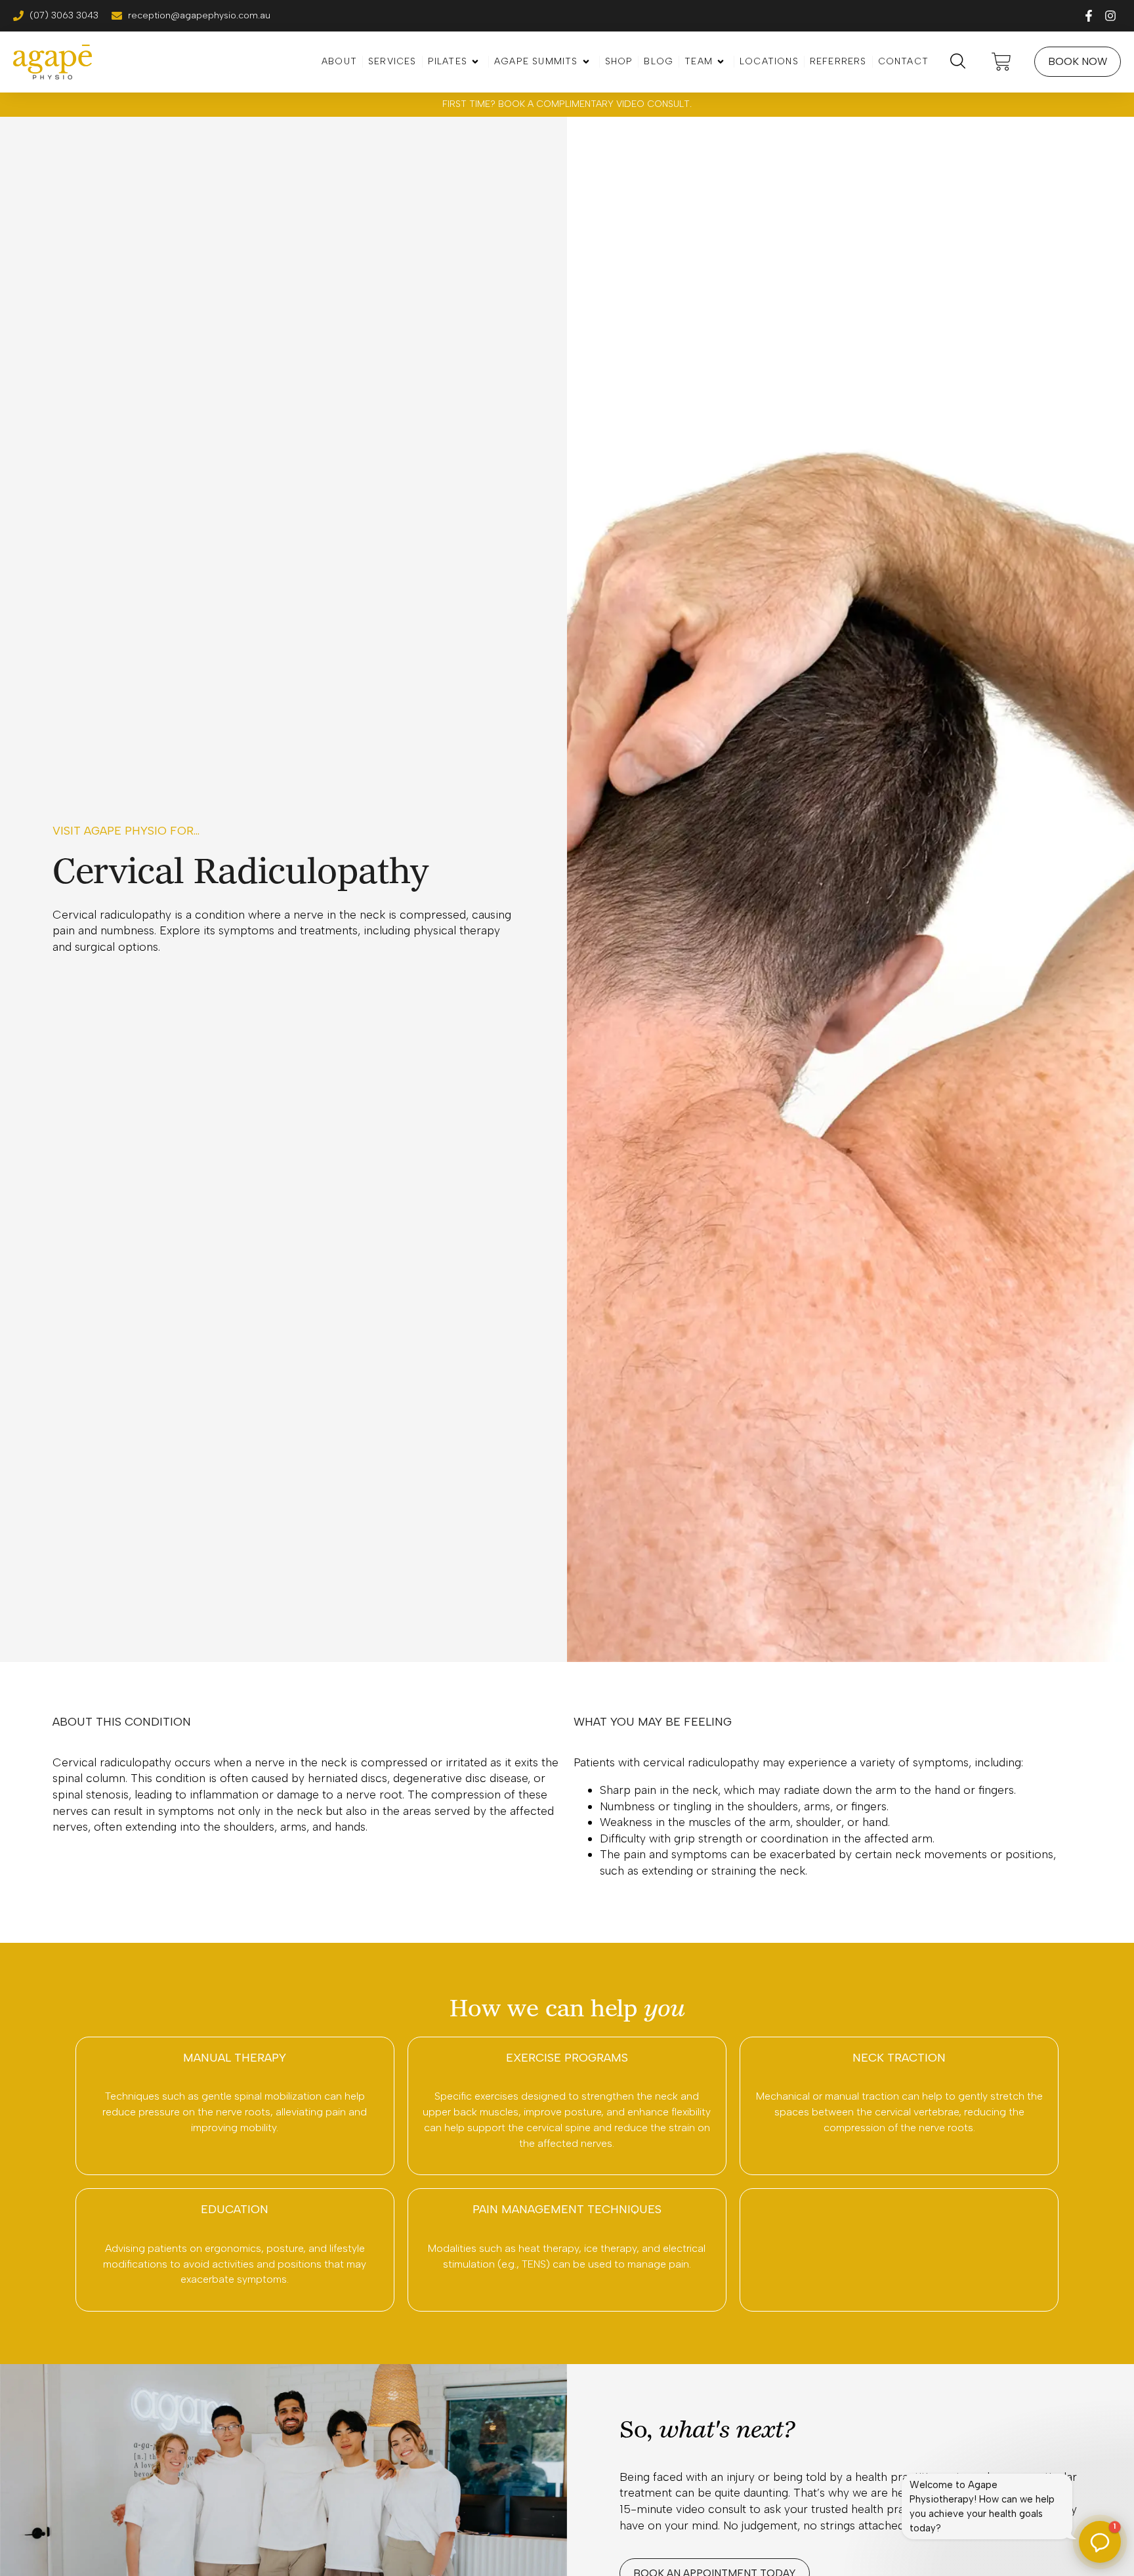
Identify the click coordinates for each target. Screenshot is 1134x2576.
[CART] (1004, 62)
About (339, 61)
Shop (619, 61)
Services (392, 61)
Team (698, 61)
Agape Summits (536, 61)
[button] (1100, 2542)
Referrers (838, 61)
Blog (658, 61)
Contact (903, 61)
********
> _Task_
The pictures stay out of the copy. Set down the entries above precisely.

> _Response_
Identify the click coordinates for each target. Screenshot is 1134x2576.
[CART] (1004, 62)
About (339, 61)
Shop (619, 61)
Services (392, 61)
Team (698, 61)
Agape Summits (536, 61)
[button] (1100, 2542)
Referrers (838, 61)
Blog (658, 61)
Contact (903, 61)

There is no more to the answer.